His first bestselling autobiography took the reader through a problematic childhood and his battles with addiction, as he took his first tentative steps into the limelight - doing so with wit and charm.
This new chapter continues in the same vein, revealing what happened next in the life of the notorious cad: his comments at the MTV VMAs that earned him death threats; his rampant womanising; his transition from digital TV presenter to Hollywood actor; his eventual engagement to Katy Perry; and, of course, Sachsgate.
When Brand made a series of radio prank phone calls to Andrew Sachs (Manuel from Fawlty Towers) about his fruity relationship with the actor's granddaughter (who happened to be part of a burlesque group The Satantic Sluts), the incident escalated with such fury in the tabloids that it led to the Prime Minister commenting in Parliament, and ensured his departure from his radio show - as well as the suspension of his celebrity cohort Jonathan Ross, and the resignation of the Radio 2 controller.
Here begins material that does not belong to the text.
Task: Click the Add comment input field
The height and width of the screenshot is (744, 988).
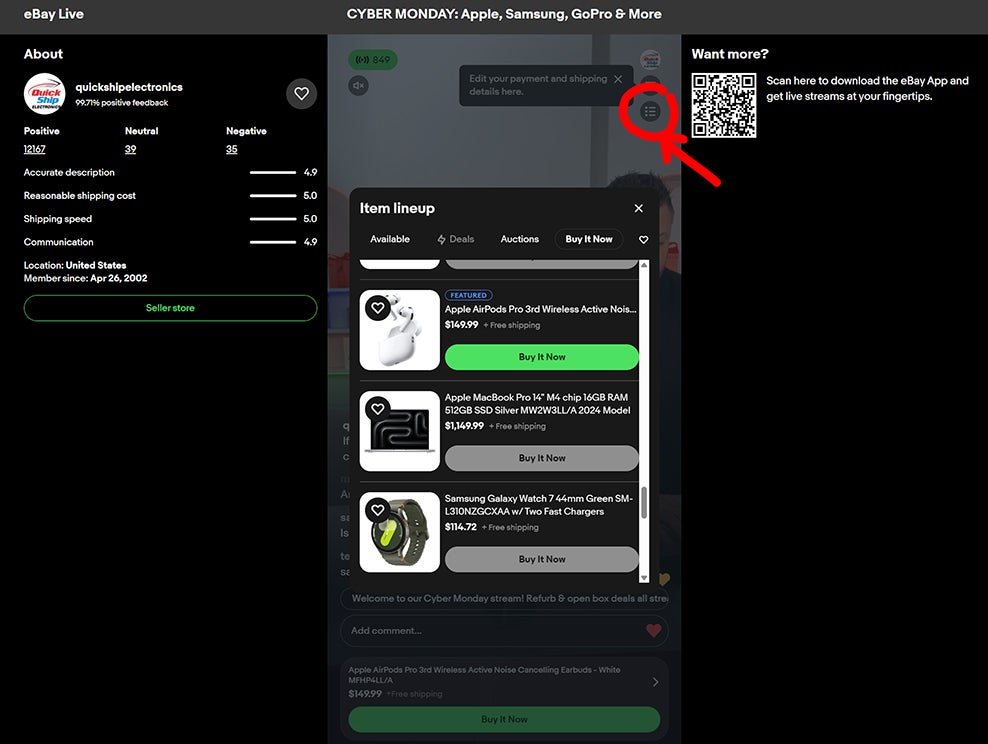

At the centre of this and other scandals, Brand comes across as surprisingly vulnerable. There's a boyish charm underneath everything he does; he's a man who carved out the ridiculous public persona, but who is also just a man who loves his mum, his cat, Morrissey (whose namesake makes a delightfully bitchy appearance at one point), and his extended entourage of misfits and delinquents.
He writes with an underlying sadness about his sexual escapades, with a sense of longing for something more meaningful that eventually arrives in the form of feisty Perry (though only a handful of pages are devoted to their actual relationship - perhaps Booky Wook 3 will fill in those blanks).
The unfortunate adolescent cover art by too-cool-for-school graphic artist Shepard Fairey notwithstanding, it's better than your average celebrity blahfest. Every page is dripping with Russell's brand of ornate, gothic cockney prose - and sentence after sentence reveals a playful delight in language.
Brand is first and foremost a comedian and it shows in the writing; I splutter-laughed my way through the book in just a couple of sittings. It's an autobiography that hasn't been near a ghost-writer, and is all the better for it.